◆ **Task prompt**: Please copy the last part of the entries exactly: the line that has "Task: Click the blue [0/8] 1.1597 level label" and every line up to and including the end, nothing more.
Start of Given data
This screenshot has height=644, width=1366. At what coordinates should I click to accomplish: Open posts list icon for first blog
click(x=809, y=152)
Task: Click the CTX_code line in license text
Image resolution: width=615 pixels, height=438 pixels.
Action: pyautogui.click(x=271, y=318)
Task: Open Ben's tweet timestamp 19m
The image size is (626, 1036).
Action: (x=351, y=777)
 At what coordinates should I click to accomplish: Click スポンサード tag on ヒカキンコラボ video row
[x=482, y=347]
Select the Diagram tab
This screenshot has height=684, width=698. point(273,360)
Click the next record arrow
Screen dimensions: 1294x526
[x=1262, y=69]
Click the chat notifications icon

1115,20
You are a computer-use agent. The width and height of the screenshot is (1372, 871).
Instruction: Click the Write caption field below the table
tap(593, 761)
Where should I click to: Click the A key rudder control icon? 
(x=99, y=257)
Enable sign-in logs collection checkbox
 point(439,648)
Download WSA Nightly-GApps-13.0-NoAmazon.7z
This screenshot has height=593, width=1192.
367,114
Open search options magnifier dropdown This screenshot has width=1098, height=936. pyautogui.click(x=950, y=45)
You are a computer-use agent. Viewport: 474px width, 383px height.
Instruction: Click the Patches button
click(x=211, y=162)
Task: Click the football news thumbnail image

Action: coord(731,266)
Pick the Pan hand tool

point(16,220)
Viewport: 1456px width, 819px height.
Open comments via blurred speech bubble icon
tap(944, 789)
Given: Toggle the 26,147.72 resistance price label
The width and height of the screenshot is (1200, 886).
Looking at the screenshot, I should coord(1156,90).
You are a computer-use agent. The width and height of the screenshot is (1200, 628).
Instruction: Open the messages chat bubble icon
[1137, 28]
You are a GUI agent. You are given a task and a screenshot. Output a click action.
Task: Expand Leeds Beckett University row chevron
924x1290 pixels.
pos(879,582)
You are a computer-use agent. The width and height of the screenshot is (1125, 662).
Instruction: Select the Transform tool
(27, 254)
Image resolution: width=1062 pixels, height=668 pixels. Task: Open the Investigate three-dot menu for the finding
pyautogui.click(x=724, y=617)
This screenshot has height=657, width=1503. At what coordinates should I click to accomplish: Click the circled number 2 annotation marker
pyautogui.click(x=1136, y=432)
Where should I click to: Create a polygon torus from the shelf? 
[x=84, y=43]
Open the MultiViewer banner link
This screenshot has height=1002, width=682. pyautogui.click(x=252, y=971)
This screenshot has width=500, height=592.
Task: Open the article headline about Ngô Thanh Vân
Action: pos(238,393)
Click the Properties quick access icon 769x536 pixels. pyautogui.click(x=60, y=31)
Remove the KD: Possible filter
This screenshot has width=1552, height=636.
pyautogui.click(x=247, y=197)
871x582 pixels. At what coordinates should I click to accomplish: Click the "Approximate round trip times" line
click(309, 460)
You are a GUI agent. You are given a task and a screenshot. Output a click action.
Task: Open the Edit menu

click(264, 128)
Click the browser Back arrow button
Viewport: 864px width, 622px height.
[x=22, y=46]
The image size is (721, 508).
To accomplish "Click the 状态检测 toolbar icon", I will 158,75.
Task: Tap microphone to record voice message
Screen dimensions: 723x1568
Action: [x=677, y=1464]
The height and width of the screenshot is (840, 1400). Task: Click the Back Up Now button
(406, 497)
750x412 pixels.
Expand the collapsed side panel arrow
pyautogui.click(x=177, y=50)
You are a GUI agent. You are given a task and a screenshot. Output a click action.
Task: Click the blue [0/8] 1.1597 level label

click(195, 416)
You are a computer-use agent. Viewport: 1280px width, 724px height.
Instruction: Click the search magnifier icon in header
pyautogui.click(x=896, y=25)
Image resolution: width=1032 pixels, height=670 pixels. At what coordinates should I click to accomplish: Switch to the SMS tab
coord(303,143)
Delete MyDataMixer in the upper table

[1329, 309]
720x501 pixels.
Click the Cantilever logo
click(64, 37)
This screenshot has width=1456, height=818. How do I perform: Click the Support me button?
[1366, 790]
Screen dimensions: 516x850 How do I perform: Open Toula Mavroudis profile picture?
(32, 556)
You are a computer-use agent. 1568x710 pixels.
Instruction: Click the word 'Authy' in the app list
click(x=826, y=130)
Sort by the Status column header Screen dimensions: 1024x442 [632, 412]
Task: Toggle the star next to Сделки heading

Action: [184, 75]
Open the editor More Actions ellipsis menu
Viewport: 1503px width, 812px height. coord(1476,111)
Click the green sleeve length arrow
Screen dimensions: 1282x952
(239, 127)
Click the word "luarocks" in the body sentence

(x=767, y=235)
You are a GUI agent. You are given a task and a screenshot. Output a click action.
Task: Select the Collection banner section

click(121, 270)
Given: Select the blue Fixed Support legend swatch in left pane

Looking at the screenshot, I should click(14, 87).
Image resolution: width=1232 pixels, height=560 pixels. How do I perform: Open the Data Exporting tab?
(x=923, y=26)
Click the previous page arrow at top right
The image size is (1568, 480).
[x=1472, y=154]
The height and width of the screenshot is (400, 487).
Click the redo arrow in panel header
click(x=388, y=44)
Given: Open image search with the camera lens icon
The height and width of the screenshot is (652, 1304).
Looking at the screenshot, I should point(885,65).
End of Given data
◆ **Answer for this exercise**:
Task: Click the blue [0/8] 1.1597 level label

click(195, 416)
You are a computer-use agent. Viewport: 1280px width, 724px height.
Instruction: Click the search magnifier icon in header
pyautogui.click(x=896, y=25)
Image resolution: width=1032 pixels, height=670 pixels. At what coordinates should I click to accomplish: Switch to the SMS tab
coord(303,143)
Delete MyDataMixer in the upper table

[1329, 309]
720x501 pixels.
Click the Cantilever logo
click(64, 37)
This screenshot has width=1456, height=818. How do I perform: Click the Support me button?
[1366, 790]
Screen dimensions: 516x850 How do I perform: Open Toula Mavroudis profile picture?
(32, 556)
You are a computer-use agent. 1568x710 pixels.
Instruction: Click the word 'Authy' in the app list
click(x=826, y=130)
Sort by the Status column header Screen dimensions: 1024x442 [632, 412]
Task: Toggle the star next to Сделки heading

Action: [184, 75]
Open the editor More Actions ellipsis menu
Viewport: 1503px width, 812px height. coord(1476,111)
Click the green sleeve length arrow
Screen dimensions: 1282x952
(239, 127)
Click the word "luarocks" in the body sentence

(x=767, y=235)
You are a GUI agent. You are given a task and a screenshot. Output a click action.
Task: Select the Collection banner section

click(121, 270)
Given: Select the blue Fixed Support legend swatch in left pane

Looking at the screenshot, I should click(14, 87).
Image resolution: width=1232 pixels, height=560 pixels. How do I perform: Open the Data Exporting tab?
(x=923, y=26)
Click the previous page arrow at top right
The image size is (1568, 480).
[x=1472, y=154]
The height and width of the screenshot is (400, 487).
Click the redo arrow in panel header
click(x=388, y=44)
Given: Open image search with the camera lens icon
The height and width of the screenshot is (652, 1304).
Looking at the screenshot, I should point(885,65).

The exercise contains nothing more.